The following information is provided for each detected entity (JSON field names are in parentheses):

  • GKB ID (gkbId): The entity's identifier in our Geneea Knowledge Base (GKB), typically in its generic bucket (e.g., G145 for Britain). This field is missing for synthetic entities (see below).

  • Standard Form (stdForm): The standard/canonical name of the entity in the relevant language. For example, the standard form for G145 is: United Kingdom in English Spojené království in Czech Royaume-Uni in French Storbritannien in Danish While typical translations, standard forms do not need to be direct equivalents.

  • Type (type): One of the supported entity types listed below.

  • Mentions (mentions): If enabled, we return all mentions of the entity within the text. For example, G145 might appear as United Kingdom, UK, Britain, Great Britain and Northern Ireland in English. For each mention of an entity, we provide the following information:

    • References to the article text (tokenIds): These are references to specific tokens in the article where the entity is mentioned. This allows you to link back to the exact positions in the text—useful, for example, if you want to highlight or hyperlink entity mentions to tag or detail pages.
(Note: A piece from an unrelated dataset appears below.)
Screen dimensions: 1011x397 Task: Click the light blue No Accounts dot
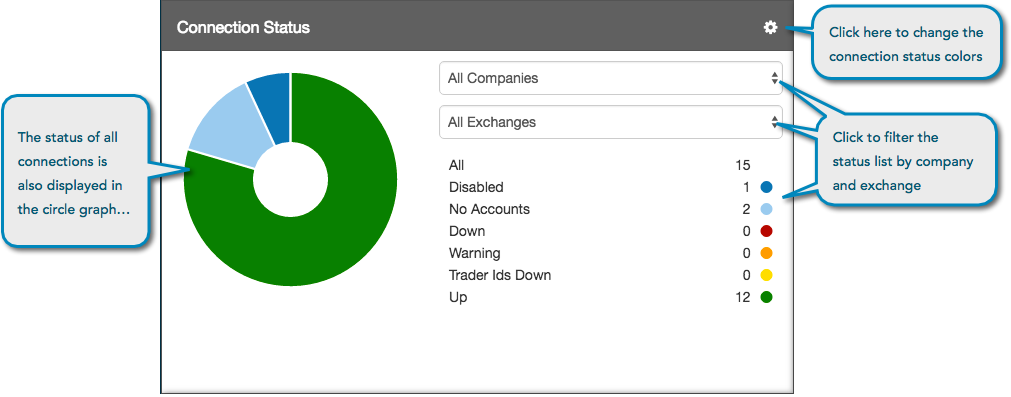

    • Normalized form of the mention (mwl): This abstracts away the language-specific morphological variations. For instance, in Czech, the entity Spojené království (United Kingdom in English) may appear in several different grammatical cases—e.g., Spojeného království, Spojenému království, etc.—depending on the context and grammatical function of the entity in the sentence.

      The mvl field always contains the base form: Spojené království. This normalization helps with consistent tagging, grouping, and analysis across inflected forms.

  • Relevance Score (feats.relevance): A numeric value between 0 and 100 that indicates how central the entity is to the meaning of the text. For example, if the article is primarily about Britain, the relevance score of the G145 entity (United Kingdom) will be high. If Britain is mentioned only briefly or in passing, the score will be much lower. This helps to distinguish main topics from incidental references.

  • Other Features (depending on configuration, under the feats key):

    • Wikidata ID – when available, providing a link to structured knowledge in Wikidata
    • Social media handles, Wikipedia links – e.g., for public figures or organizations
    • Other metadata from our internal GKB

    These properties are especially useful for enriching the entity with external context or linking it to structured datasets.

See the Entity object reference page for more details.

Entity Types

The standard configuration includes the following entity types:

  • personJohn Doe
  • organizationUNESCO, IBM
  • locationLondon, France
  • productSkoda Octavia, iPhone 13
  • eventBrexit, World War II
  • generalelectric vehicle, trade war, flu season, income tax

In addition, we support detection of numeric and temporal expressions such as dates, currencies, and amounts.

We can also enable detection of custom entity types tailored to your use case—for example:
colors, food items, economic terms, laws, product numbers, etc.

Derived Entities

Derived entities are not explicitly mentioned in the text but are logically related to those that are.

For example, if an article mentions Prague, we infer that it is also about the Czech Republic, based on geographic relationships stored in our Knowledge Base.
Here:

  • Prague is a direct entity
  • Czech Republic is a derived entity

Derived entities inherit all mentions of the original (direct) entity. So, in the example above, every mention of Prague would also count as a (derived) mention of the Czech Republic.

It's also possible for an entity to have both a direct and derived mention in the same sentence.
For example, in the sentence “Prague is the capital of the Czech Republic,” the entity Czech Republic has two mentions:

  • A direct mention: Czech Republic
  • A derived mention: Prague

We currently support a selection of derived entity types such as:

  • manufacturer
  • industry
  • country, region, district, city, cityPart

Coverage varies depending on geography and data availability.

Synthetic Entities

While we aim to include all entities in the GKB, this is not always possible. Entities that are reliably detected in the text but lack a corresponding GKB entry are called synthetic entities.

Characteristics of synthetic entities:

  • They do not have GKB identifiers, Wikidata IDs, or social media links.
  • Their standard form is generated from the mention using grammatical heuristics.
  • Quality may be lower due to lack of structured data.

In general, GKB-linked entities are preferred. Synthetic entities are useful for completeness but are not recommended for most production use cases, especially where accuracy or linkage is important.